Goal of the exercise: An exact reproduction of the data below is expected, free of images.
───── Records for the exercise ─────
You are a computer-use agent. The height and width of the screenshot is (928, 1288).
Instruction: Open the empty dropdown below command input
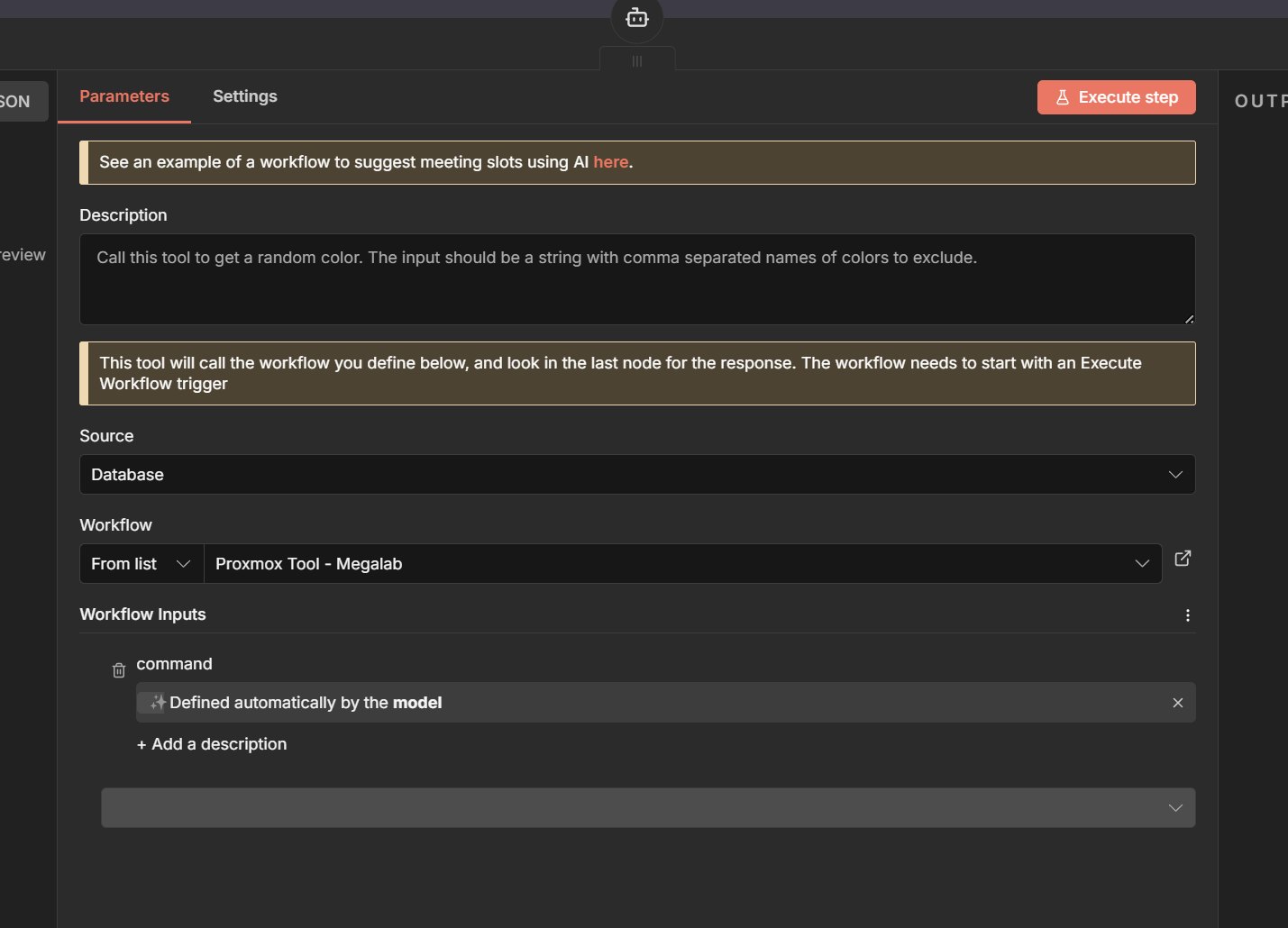point(647,808)
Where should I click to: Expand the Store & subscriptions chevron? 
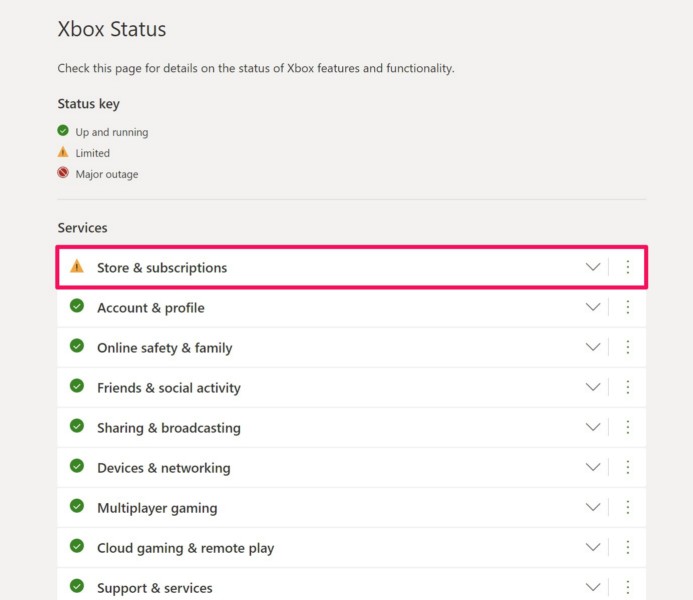(593, 267)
─────
Output:
You are a computer-use agent. The height and width of the screenshot is (928, 1288).
Instruction: Open the empty dropdown below command input
point(647,808)
Where should I click to: Expand the Store & subscriptions chevron? 
(593, 267)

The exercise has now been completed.